In 2006, the Androgen Excess Society (AES) Task Force members, including Azziz and his team, outlined updated criteria for PCOS diagnosis16. Considering the four features of 1) ovulatory dysfunction, 2) hirsutism, 3) hyperandrogenemia, and 4) polycystic ovaries, the task force identified nine different phenotypes that could be considered as being PCOS with currently available evidence. These 9 phenotypes are as follows: A) hyperandrogenemia, hirsutism, oligo-anovulation, and polycystic ovaries B) hyperandrogenemia, hirsutism, and oligo-anovulation C) hyperandrogenemia, oligo-anovulation, and polycystic ovaries D) hyperandrogenemia and oligo-anovulation E) hirsutism, oligo-anovulation, and polycystic ovaries F) hirsutism and polycystic ovaries G) hyperandrogenemia, hirsutism, and polycystic ovaries H) hirsutism and polycystic ovaries I) hyperandrogenemia and polycystic ovaries. Figure 1 outlines the differences between the above discussed criteria.

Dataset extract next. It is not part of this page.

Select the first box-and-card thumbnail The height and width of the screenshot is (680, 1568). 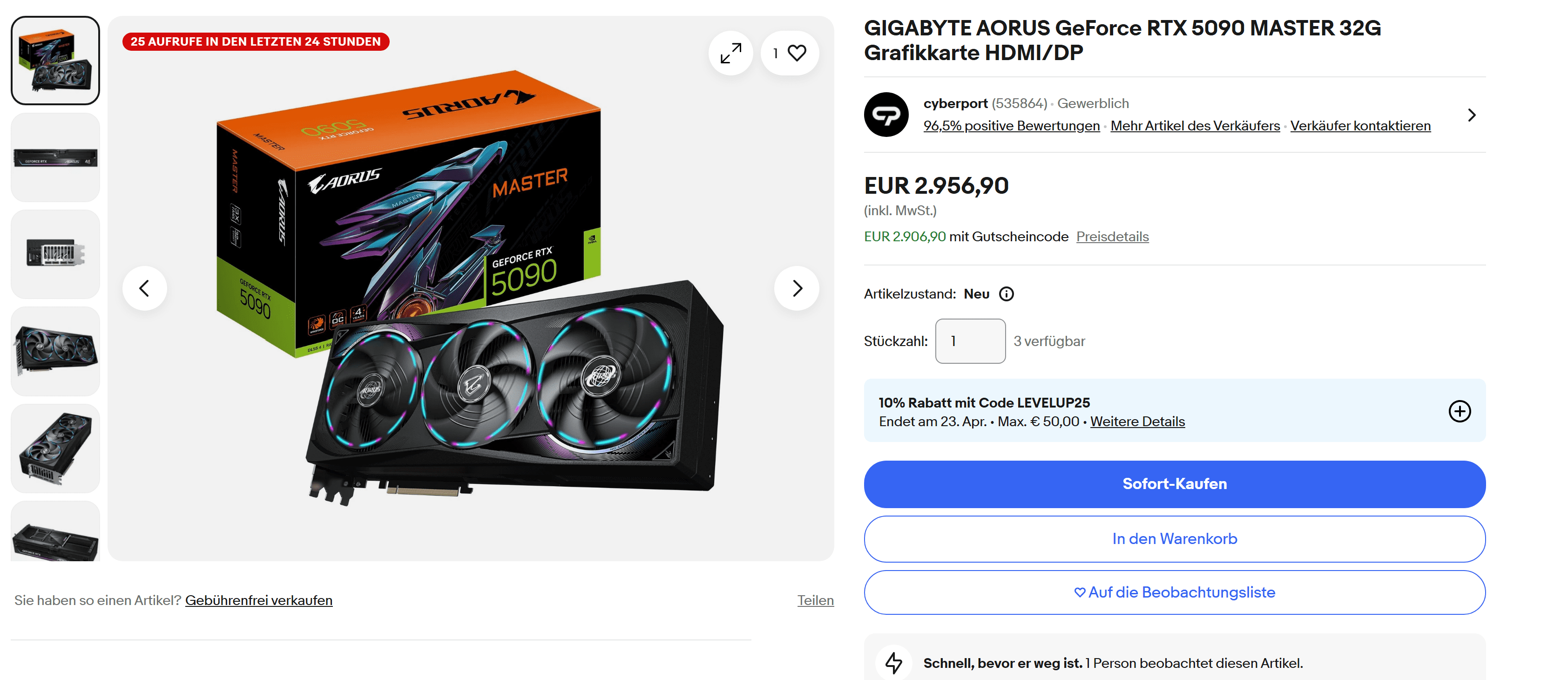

1.3 Recent Criteria Used in Clinical Study
In recent studies, groups have differed in which set of criteria they use in defining PCOS in their recruitment of candidates. However, it is common to use criteria which address the androgen excess many PCOS patients experience. These criteria recommended by the AES task force may place too much excess on hyperandrogenemia. There are many other syndromes and diseases in which patients suffer from hyperandrogenemia, and it is important to first eliminate these diagnoses before diagnosing a patient with PCOS17. Elevated levels of another hormone, anti-müllerian hormone, has also been suggested as a potential marker for PCOS, however, further study is needed18-19. Our group believes the absence of a regular menstrual cycle is a key symptom in PCOS and should not be overlooked, even with the presence of hyperandrogenemia.
Although the above discussed criteria may be sufficient in clinical diagnosis with the goal of patient symptom improvement, more stringent criteria prove useful in specific clinical studies. Clinical studies differ in their goals, which can include treatment reform, providing updated clinical information to patients, and are typically broader scoped than a patient in a doctor’s office20-21. With this in mind, PCOS studies in particular have to proceed with caution when choosing which patients to recruit and which criteria to follow when defining “PCOS”22. Although our team recruits from PCOS clinics in the Bay Area, we have found that many women who have been referred by their doctor to the UCSF clinic do not meet our criteria for PCOS. We know that at least some of the subjects do not have a PCOS diagnosis, and are referred to the clinic by their doctor to find out if they have PCOS.